[SELECTED TEXT]:

════

Settling into a new country can be a tricky thing. There are so many ideas on how to successfully adapt to your new environment, but I believe it’s more of a personal choice.
We moved from Romania to the UK three years ago and what struck me the most was the way time seemed to have a different value. It’s like England was trapped in a different time and space dimension because people were incredibly calm and slow.
Everything, from queueing (which sometimes takes forever!), to having a conversation with a stranger, goes too slowly (in my opinion, obviously).
And you know what? I LOVE it!
I come from a country where everything is speeding up. Things are happening fast. Act NOW or else something bad will happen. I, as an individual, am impatient too, so I guess it’s fair to say that I have it in my blood.
So, when I moved to the UK and I noticed how slow-paced things were moving around and how still people were, almost as if nothing could trouble their thoughts, I had a shock.

════

[RECORDS]:
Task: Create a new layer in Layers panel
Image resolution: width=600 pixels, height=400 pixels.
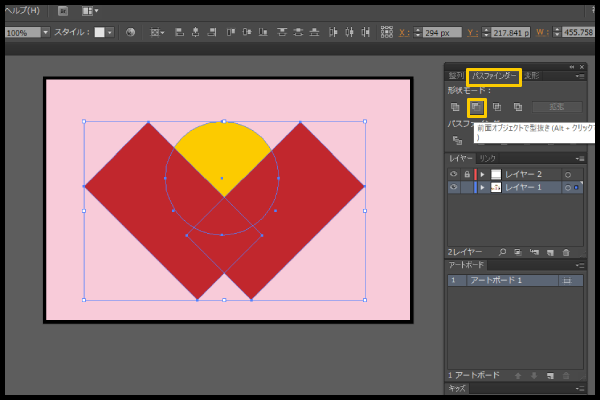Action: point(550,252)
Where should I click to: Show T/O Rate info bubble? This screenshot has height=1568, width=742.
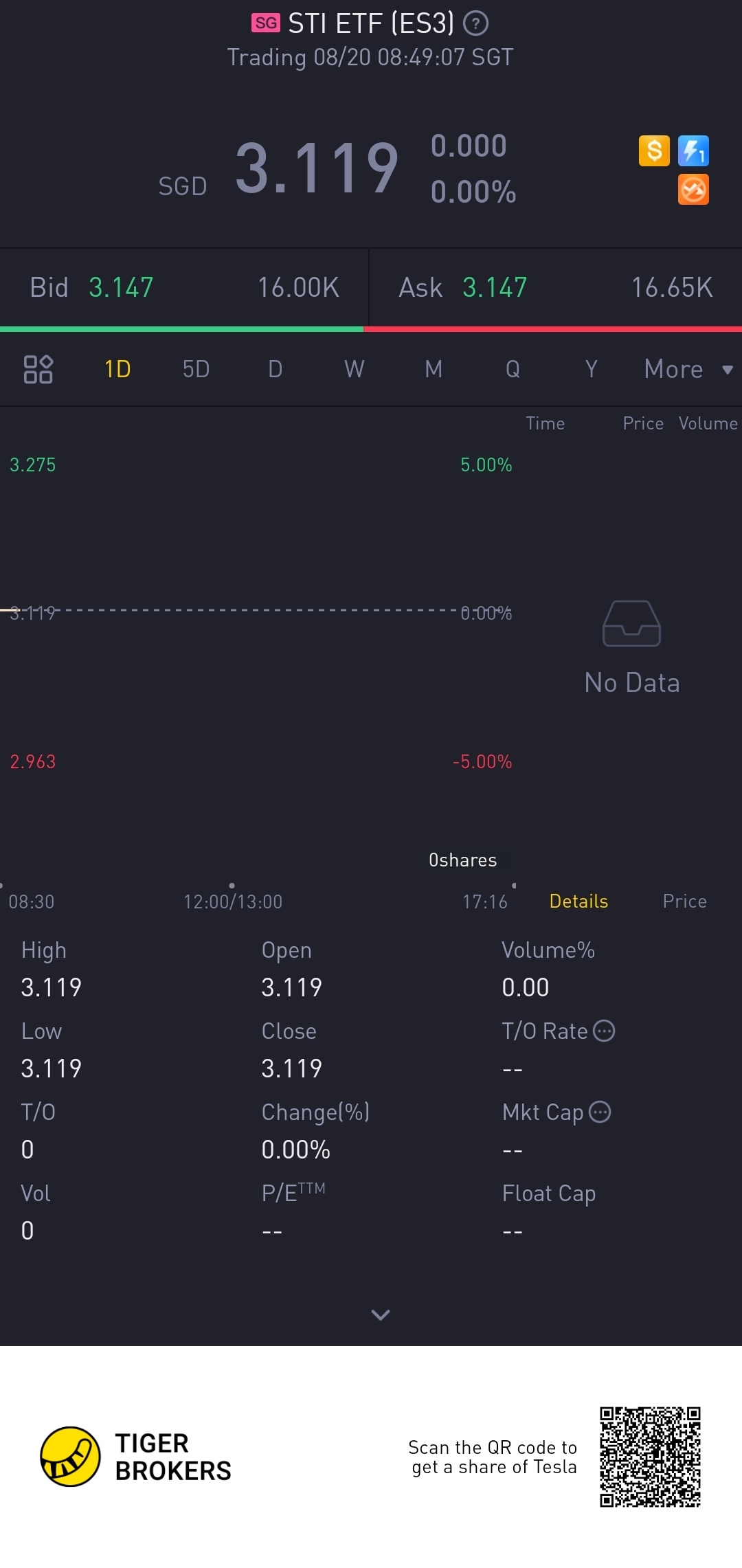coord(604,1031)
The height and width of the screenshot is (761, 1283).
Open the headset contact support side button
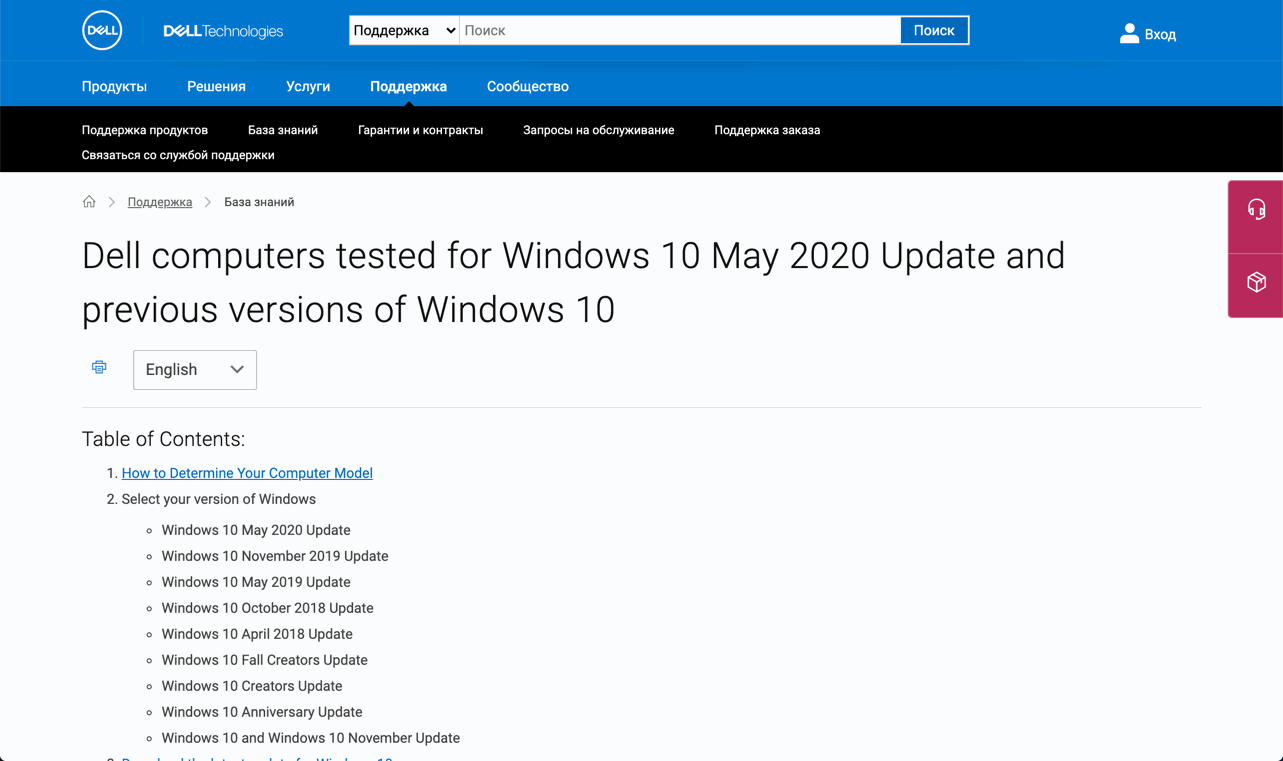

════

[WORK ORDER]: Continue the passage about moving from Romania to the UK, picking up right after its final sentence. None of the items are needed for this exercise.

[ANSWER BOX]:
At first, I was losing my patience badly. I could barely stay in line at the groceries shop without checking my phone or calling a friend because I was getting anxious quite fast.
In time, though, I learned to be patient.
I’ve learned to be more like them – because I cared enough about my new community and environment. These people were living by these rules for God-knows how much time now, who was I to say that they were doing it wrong?
Just because I was used to a different rhythm didn’t mean that the new one was “broken” or “bad” in any way whatsoever.
So, I embraced the change.
And I still love it. I can’t remember when was the last time I checked my Social Media while driving the bus or queueing at Lidl.
The same happened with celebrating Halloween.
As a kid, I don’t remember celebrating Halloween at all. I do remember my grandad carving pumpkins once they were ripe. I and my brother used to light candles and watch the shadows in delight. It was a special event – but that’s because our grandparents made it so.
So, the differences were huge.
We only saw how Halloween “works” in movies and, quite frankly, we didn’t like it as much. We couldn’t see a point to wearing scary costumes and wandering around asking for treats, except for next-morning-stomach-aches and cavities.
It wasn’t until we moved to the UK that we actually embraced the holiday.
Actually, last year, in the Autumn of 2019, was the first time we engaged in the whole idea of trick-or-treating. Ilinca, my 4-year-old little girl, was thrilled.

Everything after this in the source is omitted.